___ Page extract

Chiropractic and massage, the oft-coupled disciplines, coming under one educational roof
INTEGRATIVE CARE HAS BECOME THE MANTRA IN MODERN HEALTH CARE. It brings together health professionals from different backgrounds, such as chiropractic and massage, and perspectives to use their sometimes widely different skills to treat health consumers, putting patients’ needs first.
It’s a job that all health professionals might agree is still easier said than done. Efforts are underway on many fronts to deliver on the value and promise of integrative care.
A new generation of health professional
“It’s what we are all about and what we are trying to do with the next generation of health professionals,” says Michele Renee, a chiropractor who also is a massage therapist. Renee directs Northwestern Health Sciences University’s massage program and also recently took on an additional title: director of integrative care. “It’s a reflection of how we teach and how we want to work, here on campus, at our clinics and as we train our students to practice in many different locations,” she says.
In particular, she says, chiropractic and massage therapy — her two disciplines — have lots of opportunities to work together and make a difference for patients.
“For a chiropractor, being in an environment with a massage therapist who has expertise in soft-tissue work — it’s just a different world and not the same at all as what a chiropractor has traditionally learned and practiced,” she says. “And the opposite is true as well. A massage therapist can learn and do a lot working alongside a chiropractor. When they work side by side, they gain a new appreciation for each other’s skills and how they can benefit their patient. In many ways, it makes the work of treating the patient so much better and also so much easier.”
Integrative in action
This kind of integrative care plays out daily at clinics.
At the Integrative Clinic of Minnesota, health professionals offer their skills to treat patients with health issues and concerns of all kinds. The clinic is unique in the Twin Cities area. For more than a decade, it has operated in a largely residential neighborhood south of downtown Minneapolis, providing care ranging from massage to chiropractic to traditional medicine for anyone from the neighborhood or the region who comes to the free clinic for treatment.
A typical case is a patient who is dealing with arthritis but who has not previously been to a health professional of any kind for treatment. Working under one roof — and often in the same room — a chiropractor and massage therapist can provide a range of treatments to help the patient feel better and improve his or her range of motion and physical activity.
“The clinic is an amazing place, with inter-disciplinary work and inter-professional activity across the boundaries of health,” Renee says. “In the health care world, we often come from different backgrounds with different training. But when we work together, we can apply our skills to address our patients’ needs and often come up with solutions that we wouldn’t have considered working separately.”
She adds, “We also can learn a lot from each other.”
Chiropractic and massage together for athletes
At the campus’ Human Performance Center on campus, a clinic that helps patients including professional and world-class athletes enhance their performances for competitions. The center recently moved into a new location where professionals including chiropractors and massage therapists work together directly and daily to benefit those they are treating.
“It’s a wide and open space, with treatment areas where we can see patients together and work side by side,” said Timothy Stark, a sports chiropractor and the center’s director. “I love it when I see our chiropractors walking a patient over for a consultation or treatment with a massage therapist, or the other way around.”

______
___ Information provided

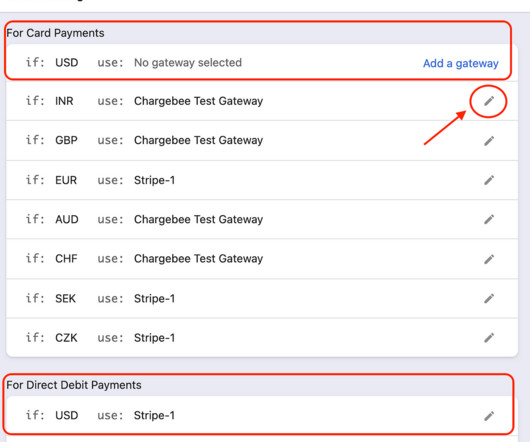Click Chargebee Test Gateway on INR row
The height and width of the screenshot is (442, 530).
pyautogui.click(x=198, y=101)
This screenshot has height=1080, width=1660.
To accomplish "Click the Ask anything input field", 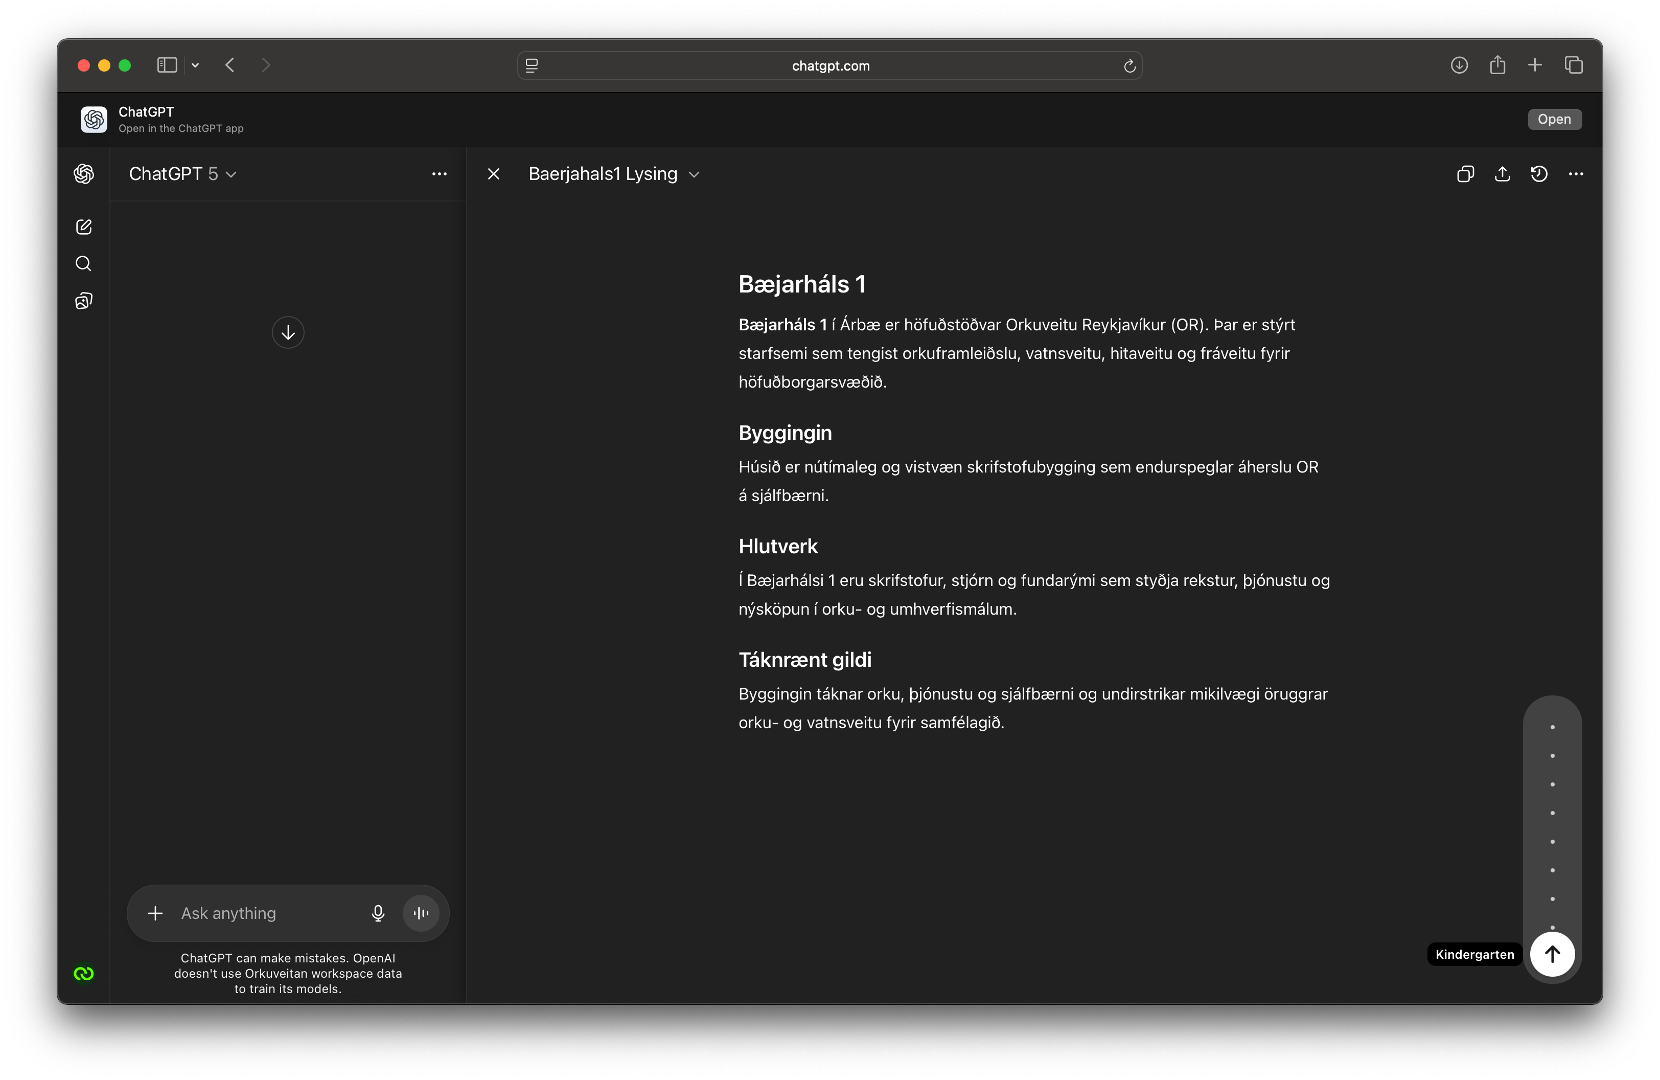I will click(x=265, y=913).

______

Problem: Rewrite the paragraph of the article on chiropractic and massage that begins "At the Integrative Clinic of Minnesota" as a short bulleted list, keeping its main facts.

Result of the exercise:
- At the Integrative Clinic of Minnesota, health professionals treat patients with health issues and concerns of all kinds.
- The clinic is unique in the Twin Cities area.
- For more than a decade, it has operated in a largely residential neighborhood south of downtown Minneapolis.
- It is free and open to anyone from the neighborhood or the region.
- Its care ranges from massage to chiropractic to traditional medicine.